▶ [What you need to do]:
Transcribe the data. Leave out nothing.

(Stored data)
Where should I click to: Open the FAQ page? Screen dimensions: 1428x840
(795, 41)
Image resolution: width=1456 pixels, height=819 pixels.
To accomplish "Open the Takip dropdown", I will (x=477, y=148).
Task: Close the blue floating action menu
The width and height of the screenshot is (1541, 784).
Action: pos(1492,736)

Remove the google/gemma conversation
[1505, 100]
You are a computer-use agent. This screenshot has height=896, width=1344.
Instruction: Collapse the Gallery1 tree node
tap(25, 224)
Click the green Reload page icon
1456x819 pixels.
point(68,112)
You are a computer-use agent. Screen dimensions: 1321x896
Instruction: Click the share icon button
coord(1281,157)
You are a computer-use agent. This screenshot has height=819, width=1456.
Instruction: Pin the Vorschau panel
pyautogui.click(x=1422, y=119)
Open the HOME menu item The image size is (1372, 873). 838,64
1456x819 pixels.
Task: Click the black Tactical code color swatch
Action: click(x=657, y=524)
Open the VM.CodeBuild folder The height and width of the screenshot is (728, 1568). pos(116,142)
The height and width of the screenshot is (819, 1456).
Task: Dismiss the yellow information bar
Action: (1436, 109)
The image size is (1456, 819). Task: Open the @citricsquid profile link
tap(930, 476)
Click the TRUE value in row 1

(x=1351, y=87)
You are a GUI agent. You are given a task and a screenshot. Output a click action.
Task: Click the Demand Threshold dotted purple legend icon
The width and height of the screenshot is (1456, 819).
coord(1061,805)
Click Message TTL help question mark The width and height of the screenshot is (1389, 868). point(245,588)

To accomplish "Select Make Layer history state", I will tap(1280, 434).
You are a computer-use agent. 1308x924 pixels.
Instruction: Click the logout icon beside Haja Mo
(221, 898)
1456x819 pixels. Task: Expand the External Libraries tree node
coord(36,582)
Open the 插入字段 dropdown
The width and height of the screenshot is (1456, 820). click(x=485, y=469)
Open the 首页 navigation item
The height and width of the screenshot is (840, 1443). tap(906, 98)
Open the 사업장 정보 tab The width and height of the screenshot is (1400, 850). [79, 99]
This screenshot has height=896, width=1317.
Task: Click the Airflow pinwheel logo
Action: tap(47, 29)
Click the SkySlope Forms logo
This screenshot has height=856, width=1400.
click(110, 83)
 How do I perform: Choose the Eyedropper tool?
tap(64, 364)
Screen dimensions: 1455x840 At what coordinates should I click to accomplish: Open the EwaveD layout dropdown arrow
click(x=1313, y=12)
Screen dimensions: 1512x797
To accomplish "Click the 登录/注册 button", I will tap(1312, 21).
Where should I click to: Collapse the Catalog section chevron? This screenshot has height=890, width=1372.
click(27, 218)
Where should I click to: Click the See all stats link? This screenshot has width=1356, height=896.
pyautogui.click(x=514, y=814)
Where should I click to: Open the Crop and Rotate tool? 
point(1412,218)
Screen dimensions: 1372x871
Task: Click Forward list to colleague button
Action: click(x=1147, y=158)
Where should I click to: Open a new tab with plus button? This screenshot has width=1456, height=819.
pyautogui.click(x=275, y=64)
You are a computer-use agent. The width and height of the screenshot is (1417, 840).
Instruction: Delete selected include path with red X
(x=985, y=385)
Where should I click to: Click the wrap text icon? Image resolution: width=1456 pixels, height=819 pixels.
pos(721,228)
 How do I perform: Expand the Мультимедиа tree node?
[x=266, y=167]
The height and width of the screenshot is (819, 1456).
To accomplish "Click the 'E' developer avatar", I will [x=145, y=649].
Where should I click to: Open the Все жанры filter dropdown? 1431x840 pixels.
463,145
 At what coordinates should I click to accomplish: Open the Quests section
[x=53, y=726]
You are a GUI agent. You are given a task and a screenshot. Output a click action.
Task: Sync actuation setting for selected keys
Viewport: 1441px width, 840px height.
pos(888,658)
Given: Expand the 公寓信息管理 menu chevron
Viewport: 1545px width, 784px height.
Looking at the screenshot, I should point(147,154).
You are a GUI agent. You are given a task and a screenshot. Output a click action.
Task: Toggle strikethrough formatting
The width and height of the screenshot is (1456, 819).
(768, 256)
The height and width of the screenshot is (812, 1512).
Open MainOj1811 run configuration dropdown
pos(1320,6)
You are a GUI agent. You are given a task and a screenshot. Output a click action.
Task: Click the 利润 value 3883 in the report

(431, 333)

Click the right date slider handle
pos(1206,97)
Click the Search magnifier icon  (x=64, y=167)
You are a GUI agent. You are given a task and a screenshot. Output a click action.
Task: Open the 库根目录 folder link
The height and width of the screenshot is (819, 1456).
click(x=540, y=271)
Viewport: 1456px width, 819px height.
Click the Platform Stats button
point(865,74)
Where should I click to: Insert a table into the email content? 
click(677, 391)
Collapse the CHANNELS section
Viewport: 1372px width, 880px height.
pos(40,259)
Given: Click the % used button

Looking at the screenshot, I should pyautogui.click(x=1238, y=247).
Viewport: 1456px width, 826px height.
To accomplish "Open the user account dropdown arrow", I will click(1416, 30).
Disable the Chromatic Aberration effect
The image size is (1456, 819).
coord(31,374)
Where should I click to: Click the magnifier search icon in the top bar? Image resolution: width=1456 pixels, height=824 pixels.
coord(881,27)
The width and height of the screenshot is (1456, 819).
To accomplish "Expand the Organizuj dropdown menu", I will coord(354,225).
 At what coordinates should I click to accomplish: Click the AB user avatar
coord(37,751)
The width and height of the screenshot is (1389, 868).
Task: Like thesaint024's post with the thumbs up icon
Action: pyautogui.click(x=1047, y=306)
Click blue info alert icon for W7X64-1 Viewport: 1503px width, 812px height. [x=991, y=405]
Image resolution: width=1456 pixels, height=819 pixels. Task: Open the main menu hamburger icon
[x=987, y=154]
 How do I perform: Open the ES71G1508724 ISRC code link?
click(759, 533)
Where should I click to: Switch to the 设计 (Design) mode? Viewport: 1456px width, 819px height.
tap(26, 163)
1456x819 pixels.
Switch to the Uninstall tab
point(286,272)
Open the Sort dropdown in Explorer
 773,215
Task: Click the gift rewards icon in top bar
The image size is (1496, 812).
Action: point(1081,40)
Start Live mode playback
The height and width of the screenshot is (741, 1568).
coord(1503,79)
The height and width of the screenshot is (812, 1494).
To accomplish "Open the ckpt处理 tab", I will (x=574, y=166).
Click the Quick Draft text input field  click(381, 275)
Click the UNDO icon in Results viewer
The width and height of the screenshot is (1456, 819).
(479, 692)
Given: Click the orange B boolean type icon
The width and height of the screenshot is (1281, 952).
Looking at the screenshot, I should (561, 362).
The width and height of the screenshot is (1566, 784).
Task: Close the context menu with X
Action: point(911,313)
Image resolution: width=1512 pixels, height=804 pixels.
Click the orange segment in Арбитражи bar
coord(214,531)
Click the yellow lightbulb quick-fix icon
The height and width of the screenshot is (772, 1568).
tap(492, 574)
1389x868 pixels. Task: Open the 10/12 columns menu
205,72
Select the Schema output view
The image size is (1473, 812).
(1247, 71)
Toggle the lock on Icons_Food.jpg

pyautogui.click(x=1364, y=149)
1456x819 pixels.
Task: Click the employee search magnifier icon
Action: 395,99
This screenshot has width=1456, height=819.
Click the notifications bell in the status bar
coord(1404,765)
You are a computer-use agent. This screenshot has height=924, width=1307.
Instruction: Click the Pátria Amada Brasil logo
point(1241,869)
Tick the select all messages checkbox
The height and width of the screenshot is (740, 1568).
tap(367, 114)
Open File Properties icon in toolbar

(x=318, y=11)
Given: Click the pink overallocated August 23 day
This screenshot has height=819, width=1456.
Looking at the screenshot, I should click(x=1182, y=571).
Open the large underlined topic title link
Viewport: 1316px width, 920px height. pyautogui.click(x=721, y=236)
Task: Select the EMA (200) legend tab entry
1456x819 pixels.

▶ [Solution for this exercise]:
Where should I click to: Open the FAQ page? Screen dimensions: 1428x840
(795, 41)
Image resolution: width=1456 pixels, height=819 pixels.
To accomplish "Open the Takip dropdown", I will (x=477, y=148).
Task: Close the blue floating action menu
The width and height of the screenshot is (1541, 784).
Action: pos(1492,736)

Remove the google/gemma conversation
[1505, 100]
You are a computer-use agent. This screenshot has height=896, width=1344.
Instruction: Collapse the Gallery1 tree node
tap(25, 224)
Click the green Reload page icon
1456x819 pixels.
point(68,112)
You are a computer-use agent. Screen dimensions: 1321x896
Instruction: Click the share icon button
coord(1281,157)
You are a computer-use agent. This screenshot has height=819, width=1456.
Instruction: Pin the Vorschau panel
pyautogui.click(x=1422, y=119)
Open the HOME menu item The image size is (1372, 873). 838,64
1456x819 pixels.
Task: Click the black Tactical code color swatch
Action: click(x=657, y=524)
Open the VM.CodeBuild folder The height and width of the screenshot is (728, 1568). pos(116,142)
The height and width of the screenshot is (819, 1456).
Task: Dismiss the yellow information bar
Action: (1436, 109)
The image size is (1456, 819). Task: Open the @citricsquid profile link
tap(930, 476)
Click the TRUE value in row 1

(x=1351, y=87)
You are a GUI agent. You are given a task and a screenshot. Output a click action.
Task: Click the Demand Threshold dotted purple legend icon
The width and height of the screenshot is (1456, 819).
coord(1061,805)
Click Message TTL help question mark The width and height of the screenshot is (1389, 868). point(245,588)

To accomplish "Select Make Layer history state", I will tap(1280, 434).
You are a computer-use agent. 1308x924 pixels.
Instruction: Click the logout icon beside Haja Mo
(221, 898)
1456x819 pixels. Task: Expand the External Libraries tree node
coord(36,582)
Open the 插入字段 dropdown
The width and height of the screenshot is (1456, 820). click(x=485, y=469)
Open the 首页 navigation item
The height and width of the screenshot is (840, 1443). tap(906, 98)
Open the 사업장 정보 tab The width and height of the screenshot is (1400, 850). [79, 99]
This screenshot has height=896, width=1317.
Task: Click the Airflow pinwheel logo
Action: tap(47, 29)
Click the SkySlope Forms logo
This screenshot has height=856, width=1400.
click(110, 83)
 How do I perform: Choose the Eyedropper tool?
tap(64, 364)
Screen dimensions: 1455x840 At what coordinates should I click to accomplish: Open the EwaveD layout dropdown arrow
click(x=1313, y=12)
Screen dimensions: 1512x797
To accomplish "Click the 登录/注册 button", I will tap(1312, 21).
Where should I click to: Collapse the Catalog section chevron? This screenshot has height=890, width=1372.
click(27, 218)
Where should I click to: Click the See all stats link? This screenshot has width=1356, height=896.
pyautogui.click(x=514, y=814)
Where should I click to: Open the Crop and Rotate tool? 
point(1412,218)
Screen dimensions: 1372x871
Task: Click Forward list to colleague button
Action: click(x=1147, y=158)
Where should I click to: Open a new tab with plus button? This screenshot has width=1456, height=819.
pyautogui.click(x=275, y=64)
You are a computer-use agent. The width and height of the screenshot is (1417, 840).
Instruction: Delete selected include path with red X
(x=985, y=385)
Where should I click to: Click the wrap text icon? Image resolution: width=1456 pixels, height=819 pixels.
pos(721,228)
 How do I perform: Expand the Мультимедиа tree node?
[x=266, y=167]
The height and width of the screenshot is (819, 1456).
To accomplish "Click the 'E' developer avatar", I will [x=145, y=649].
Where should I click to: Open the Все жанры filter dropdown? 1431x840 pixels.
463,145
 At what coordinates should I click to accomplish: Open the Quests section
[x=53, y=726]
You are a GUI agent. You are given a task and a screenshot. Output a click action.
Task: Sync actuation setting for selected keys
Viewport: 1441px width, 840px height.
pos(888,658)
Given: Expand the 公寓信息管理 menu chevron
Viewport: 1545px width, 784px height.
Looking at the screenshot, I should point(147,154).
You are a GUI agent. You are given a task and a screenshot. Output a click action.
Task: Toggle strikethrough formatting
The width and height of the screenshot is (1456, 819).
(768, 256)
The height and width of the screenshot is (812, 1512).
Open MainOj1811 run configuration dropdown
pos(1320,6)
You are a GUI agent. You are given a task and a screenshot. Output a click action.
Task: Click the 利润 value 3883 in the report

(431, 333)

Click the right date slider handle
pos(1206,97)
Click the Search magnifier icon  (x=64, y=167)
You are a GUI agent. You are given a task and a screenshot. Output a click action.
Task: Open the 库根目录 folder link
The height and width of the screenshot is (819, 1456).
click(x=540, y=271)
Viewport: 1456px width, 819px height.
Click the Platform Stats button
point(865,74)
Where should I click to: Insert a table into the email content? 
click(677, 391)
Collapse the CHANNELS section
Viewport: 1372px width, 880px height.
pos(40,259)
Given: Click the % used button

Looking at the screenshot, I should pyautogui.click(x=1238, y=247).
Viewport: 1456px width, 826px height.
To accomplish "Open the user account dropdown arrow", I will click(1416, 30).
Disable the Chromatic Aberration effect
The image size is (1456, 819).
coord(31,374)
Where should I click to: Click the magnifier search icon in the top bar? Image resolution: width=1456 pixels, height=824 pixels.
coord(881,27)
The width and height of the screenshot is (1456, 819).
To accomplish "Expand the Organizuj dropdown menu", I will coord(354,225).
 At what coordinates should I click to accomplish: Click the AB user avatar
coord(37,751)
The width and height of the screenshot is (1389, 868).
Task: Like thesaint024's post with the thumbs up icon
Action: pyautogui.click(x=1047, y=306)
Click blue info alert icon for W7X64-1 Viewport: 1503px width, 812px height. [x=991, y=405]
Image resolution: width=1456 pixels, height=819 pixels. Task: Open the main menu hamburger icon
[x=987, y=154]
 How do I perform: Open the ES71G1508724 ISRC code link?
click(759, 533)
Where should I click to: Switch to the 设计 (Design) mode? Viewport: 1456px width, 819px height.
tap(26, 163)
1456x819 pixels.
Switch to the Uninstall tab
point(286,272)
Open the Sort dropdown in Explorer
 773,215
Task: Click the gift rewards icon in top bar
The image size is (1496, 812).
Action: point(1081,40)
Start Live mode playback
The height and width of the screenshot is (741, 1568).
coord(1503,79)
The height and width of the screenshot is (812, 1494).
To accomplish "Open the ckpt处理 tab", I will (x=574, y=166).
Click the Quick Draft text input field  click(381, 275)
Click the UNDO icon in Results viewer
The width and height of the screenshot is (1456, 819).
(479, 692)
Given: Click the orange B boolean type icon
The width and height of the screenshot is (1281, 952).
Looking at the screenshot, I should (561, 362).
The width and height of the screenshot is (1566, 784).
Task: Close the context menu with X
Action: point(911,313)
Image resolution: width=1512 pixels, height=804 pixels.
Click the orange segment in Арбитражи bar
coord(214,531)
Click the yellow lightbulb quick-fix icon
The height and width of the screenshot is (772, 1568).
tap(492, 574)
1389x868 pixels. Task: Open the 10/12 columns menu
205,72
Select the Schema output view
The image size is (1473, 812).
(1247, 71)
Toggle the lock on Icons_Food.jpg

pyautogui.click(x=1364, y=149)
1456x819 pixels.
Task: Click the employee search magnifier icon
Action: 395,99
This screenshot has width=1456, height=819.
Click the notifications bell in the status bar
coord(1404,765)
You are a computer-use agent. This screenshot has height=924, width=1307.
Instruction: Click the Pátria Amada Brasil logo
point(1241,869)
Tick the select all messages checkbox
The height and width of the screenshot is (740, 1568).
tap(367, 114)
Open File Properties icon in toolbar

(x=318, y=11)
Given: Click the pink overallocated August 23 day
This screenshot has height=819, width=1456.
Looking at the screenshot, I should click(x=1182, y=571).
Open the large underlined topic title link
Viewport: 1316px width, 920px height. pyautogui.click(x=721, y=236)
Task: Select the EMA (200) legend tab entry
1456x819 pixels.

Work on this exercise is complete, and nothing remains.